Second, we should demand more birthrights and property rights than we have now. Rights that belong to everyone. Rights built into our operating system. Rights that protect future generations as well as our own.

Third, we should imagine and design multiple pieces of the commons sector – that is, organized forms we want the commons to take (see ‘What’s in the commons sector’ below). We should build and test our models wherever possible, starting locally and working up.

What’s nice about building the new commons sector is that we can do it one piece at a time. We needn’t shut the economy down or delete the old operating system before installing a new one. Indeed, we’re not even replacing most of the old operating system, which is fine as it is. Rather, we’re adding new bits of code that allow for a gradual and safe transition.

These add-ons will curb our current system’s unchecked excesses. What’s also nice, however, is that not everything will change. Winners in the marketplace will still earn rewards. Government won’t over-regulate our private lives or businesses. Nobody’s private property will be expropriated. Markets will remain dynamic.

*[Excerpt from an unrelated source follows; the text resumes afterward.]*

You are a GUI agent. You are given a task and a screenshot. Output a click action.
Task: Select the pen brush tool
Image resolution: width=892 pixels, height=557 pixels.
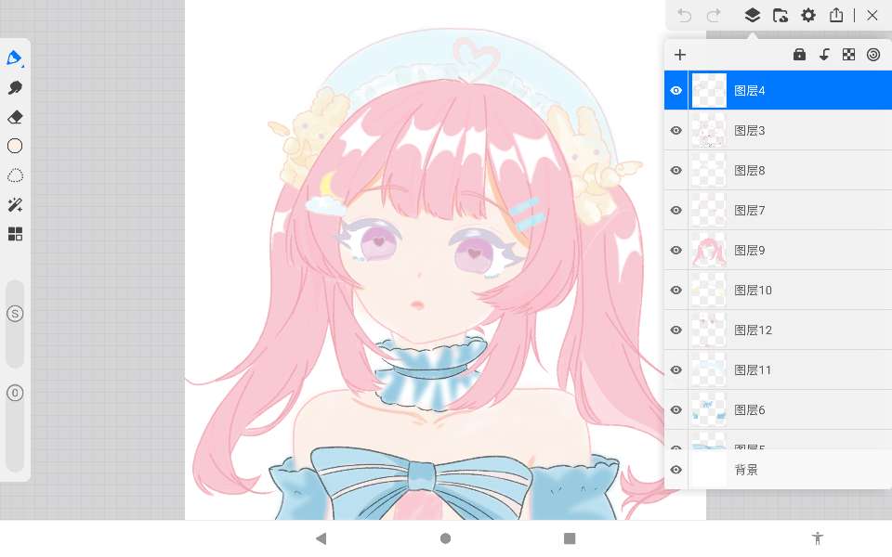[15, 58]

In short, by adding a new commons sector, we can preserve capitalism’s virtues while mitigating its vices. All Americans will benefit from the health of corporations and from the health of nature and our communities.


What’s In The Commons Sector

Commons institutions like these could balance private corporations.

Municipal wi-fi. Cities are starting to build high-speed wireless networks the way they once built streets. When most Americans can link their phones, computers and TVs to such networks, we’ll no longer be hooked to corporate cable, telephone or media companies

Sky trusts. State, regional and federal ‘sky trusts’ could reduce greenhouse gas emissions, make polluters pay, and divide much of the income among all citizens, one person, one share.

A spectrum trust. A spectrum or airwaves trust could reduce the influence of corporations on our democracy. Broadcasters would pay for their licenses, which they now receive free, with revenue going to political candidates for the purchase of TV and radio ads.

A global atmosphere trust. A global atmosphere trust would be governed by a board of trustees and a general membership consisting of all signatory nations. The trustees would decide, based on peer-reviewed scientific evidence, where to set yearly global caps on greenhouse gas emissions, and issue tradable emission permits up to that year’s limit. They would make decisions by majority vote, with no vetoes.